厳冬期用の靴はここにデポしてクライミングシューズに履き替えます。岩肌はなかなか冷たそうですがポケットにマグマ、そして太陽のおかげで少しずつ気温上昇を肌で感じながらの登攀を開始。
左方カンテはほぼオールナチプロなので今回カムを#.2~4を2セット各自用意。
私は奇数Pを、A氏は偶数Pをいきます。雪、ベルグラ、水滴があり薄い手袋は秒速で水浸しです。ポケットのマグマがなかなかいい仕事をしてくれます。
P1:ルンゼ。特に難所無し。最初なので雪付の上に体重かけるのに慣れがいりました。積もった雪を手足で掻き出してホールドを探したり作ったり、、、あーたのし。。

P2:ルンゼ。特に難所無し。振り返ると穂高連峰ばーん!

P3:A氏いわく「前半の核心らしいよ、気を付けて」。ピナクル上からフェースを右上のピッチです。ここで少し時間を取られることになりました。ピナクル上からフェースを少し右上へいくとクラックがあります。その上にある古いピトンに、リーチ全く届かず。ここは軽く被っており落ちたくないな~と思ったのでクライムダウンして今度はさらに右方向へトラバース~からのカンテを超えてみようと苦戦するもカンテの向こうに超えるだけの手はなし、はて。トポにある“右上トラバース”ではないような気がした。最後これはないだろうとピナクル上から最初に見上げた直上っぽいのを行くことにした。ここしか弱点が見えない・・・。なんとか支点につきコール。ここはA氏が動画を撮っていたので後で見返してみようと思う。クラックが正解だったのかな。。。
P4:ワイドクラック。ここは実は滝谷のP1と似ており私のボディサイズだと手足有り余るワイドクラックと化し、ザックも背負ったまま生体で快適に攀じれました。ですがA氏は背が高く体も大きいためザックを後上げでこちらに挑んでいました。いい運動になったそうです。
P5:ワイドから左フェースへトラバースするところ。雪とランナウトで重心移動にけっこう度胸がいりました。ランナウトするところです。足場の雪を足で掻き落とすと左足を置きたいその岩はちゃっかり濡れておりそこへ置いた足に「おい大丈夫か」と自問自答します。なにせここまで支点とれていませんので。右足に重心を変えると今度は確かな左手がほしい、が無い、代わりに目の前にクラック。ここで#1が欲しかったが弾切れ。往生際悪く#2を手に取るも視覚的に無理なことはわかっていて・・・。そしてため息とともに#.75を入れます。まったくもってこころもとない。けっこう難しいと感じたピッチでした。ここを抜けると左上にしっかりとした大木がありそこに残地スリングあり、そのもうひとつ上をいけば大テラスです。

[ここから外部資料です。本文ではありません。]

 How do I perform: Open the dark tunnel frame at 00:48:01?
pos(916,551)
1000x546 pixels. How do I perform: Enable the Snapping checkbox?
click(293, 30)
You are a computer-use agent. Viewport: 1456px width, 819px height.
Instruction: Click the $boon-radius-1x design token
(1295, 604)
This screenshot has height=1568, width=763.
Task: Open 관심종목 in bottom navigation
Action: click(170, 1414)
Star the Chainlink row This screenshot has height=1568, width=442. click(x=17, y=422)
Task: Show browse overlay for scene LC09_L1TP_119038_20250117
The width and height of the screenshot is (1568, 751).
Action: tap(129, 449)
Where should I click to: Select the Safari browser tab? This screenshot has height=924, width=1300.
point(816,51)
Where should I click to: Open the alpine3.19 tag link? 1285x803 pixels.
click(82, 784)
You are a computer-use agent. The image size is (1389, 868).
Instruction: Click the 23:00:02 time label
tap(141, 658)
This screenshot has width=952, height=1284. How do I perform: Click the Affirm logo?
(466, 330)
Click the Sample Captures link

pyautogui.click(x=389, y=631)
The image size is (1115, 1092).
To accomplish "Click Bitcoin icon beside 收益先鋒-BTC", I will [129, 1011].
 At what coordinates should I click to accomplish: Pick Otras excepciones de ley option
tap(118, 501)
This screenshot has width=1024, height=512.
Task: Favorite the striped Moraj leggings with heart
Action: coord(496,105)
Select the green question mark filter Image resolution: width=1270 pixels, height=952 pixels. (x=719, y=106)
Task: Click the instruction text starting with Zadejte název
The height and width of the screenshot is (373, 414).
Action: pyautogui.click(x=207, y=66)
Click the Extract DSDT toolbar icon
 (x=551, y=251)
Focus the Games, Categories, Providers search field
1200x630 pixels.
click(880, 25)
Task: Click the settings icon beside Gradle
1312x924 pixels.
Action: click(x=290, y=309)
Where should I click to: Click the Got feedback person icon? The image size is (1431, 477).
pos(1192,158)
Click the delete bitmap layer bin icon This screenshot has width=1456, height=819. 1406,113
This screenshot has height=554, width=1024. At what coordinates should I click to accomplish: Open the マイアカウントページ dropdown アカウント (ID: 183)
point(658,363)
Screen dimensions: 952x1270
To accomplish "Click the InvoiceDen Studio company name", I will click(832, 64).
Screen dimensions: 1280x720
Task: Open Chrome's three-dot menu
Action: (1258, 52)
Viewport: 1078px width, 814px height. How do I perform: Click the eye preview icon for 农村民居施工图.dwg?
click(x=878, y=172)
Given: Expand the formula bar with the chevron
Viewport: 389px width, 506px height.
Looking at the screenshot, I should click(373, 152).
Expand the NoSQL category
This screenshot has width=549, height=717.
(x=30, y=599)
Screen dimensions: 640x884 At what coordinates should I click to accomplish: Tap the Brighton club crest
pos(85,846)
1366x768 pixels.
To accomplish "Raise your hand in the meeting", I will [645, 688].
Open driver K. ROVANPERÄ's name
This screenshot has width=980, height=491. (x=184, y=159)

大テラスから見上げるP6は興味深い大きなクラックがすこーんと走っていますがここでタイムオーバー。
手つかずで帰るには後ろ髪惹かれましたが駐車場までの下山を考えると急いで懸垂です。下山~からの取付き&冬靴ピック~からのテン場&片付け~からの駐車場はもちろんへッデン下山となりましたが無事下山できてなによりです。
今回は11月後半に降雪があり錫杖岳そのものは貸切でしたが私自身ここをオールミックスまたはドライできる技量はなく、ゆえに降雪後とはいえクライミングシューズで登れたことはラッキーでした。
下山連絡が遅くなりお見守りいただいた会長にはご心配おかけしてしまいました。また事前に錫杖の情報をいただき参考になりました。れいさんとこっしーに感謝です。ありがとうございました。
P6以降の課題と装備やルーファイ課題を回収しに、次回また錫杖、楽しみにします。お付き合いいただいたA氏には車出しから運転、暖かい鍋までお世話になり、ありがとうございました。錫杖壁から見る焼岳~穂高の北ア、最高でしたね、また!